The AvantGarde Colibri
Avantgarde has already made inroads when it comes to creating new products for a new generation. The Trio G3 offers sculptural good looks, excellent fit and finish and astonishing performance potential at a price that’s a fraction of competing, conventional systems. Now, the Duo GT has brought that powerful mix of virtues down to a price to fit a smaller budget and a footprint to fit a smaller space. But if you really want to talk about bridge products, the new Colibri C2 is the real deal.
High-end audio is obsessed with resolution and bandwidth, flat frequency response and high-tech solutions. But it ignores the fact that most of us developed our love of and fascination with music from table-radios, their in-car equivalents, some sort of ghetto blaster or at ‘best’ a music-centre. Few if any of us jumped straight to a fully formed separates system – even if we bought one as soon as we could. The conclusion is clear: a hi-fi system can enhance musical enjoyment, but it’s not an essential part of it.
These days, almost the entire population wanders around with a stereo system in their pocket. Those that access that stereo system for music replay do so via headphones and, for many of them, that’s as much as they’ll ever do. Social and domestic constraints impose their own limits, but for a significant number of listeners, headphones carry their own frustrations and are a poor substitute for hearing music happening in real space. It’s the opportunity to step outside the head-set – to share the experience that you hear at a concert or club, even in a loud bar – that is what’s on offer with the Colibri…

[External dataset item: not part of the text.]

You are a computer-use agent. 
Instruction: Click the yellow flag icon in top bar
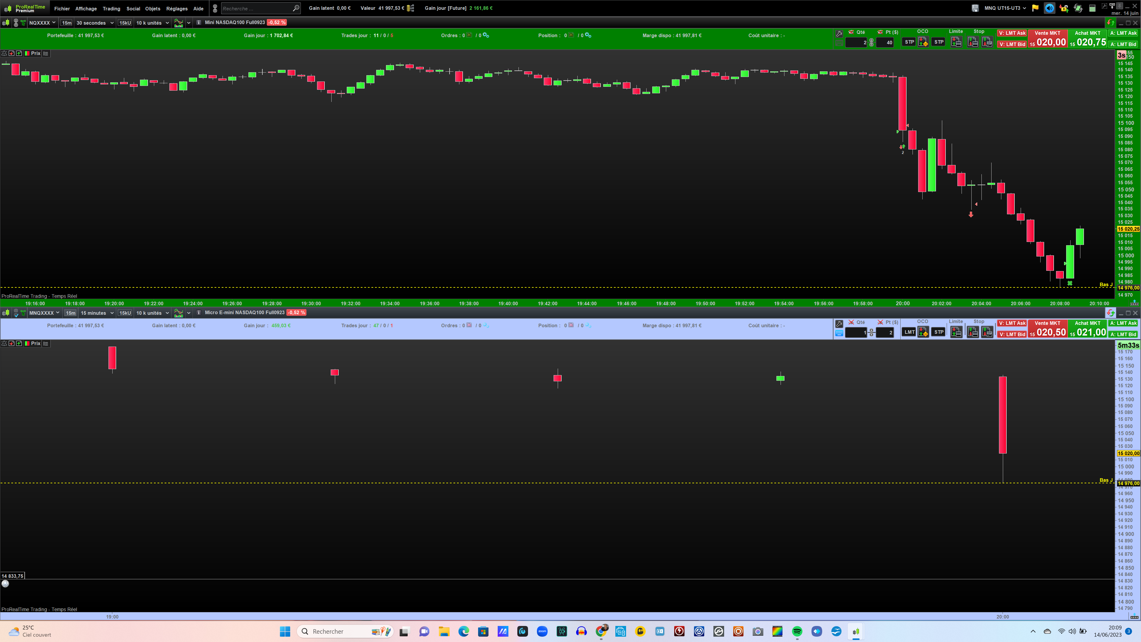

A relatively compact, two-way, fully horn-loaded enclosure, the C2 combines a spherical horn loaded mid/treble driver, crossed over from a pair of 6.5” horn-loaded bass units at 700Hz. That makes for a single driver covering the vast majority of the mid and treble range, in a high sensitivity system that extends down to 65Hz. The secret of its impressive performance figures (100dB sensitivity and 117dB maximum SPL) lies in the low-mass diaphragms, narrow magnetic gaps and powerful motors that are a direct result of AvantGarde’s work on their high-end systems: And that’s not all the C2 shares with the likes of the Trio G3 and Duo GT. The cabinet work, finishing and materials are all first class, with extruded aluminium horn flares for the bass, cast alloy end caps that incorporate high-tech mounting hard points and a moulded fibre-glass trumpet for the midrange/treble. This is impressive stuff – even more so if you actually pick one up. These are solidly built, comprehensively detailed and beautifully finished – and they will start at between €6,000 and €7,000 a PAIR! This is more than just affordable: it’s justifiable. Yes, it’s more than a pair of serious head-phones – but it’s a lot more product, capable of delivering a whole different experience, for your money.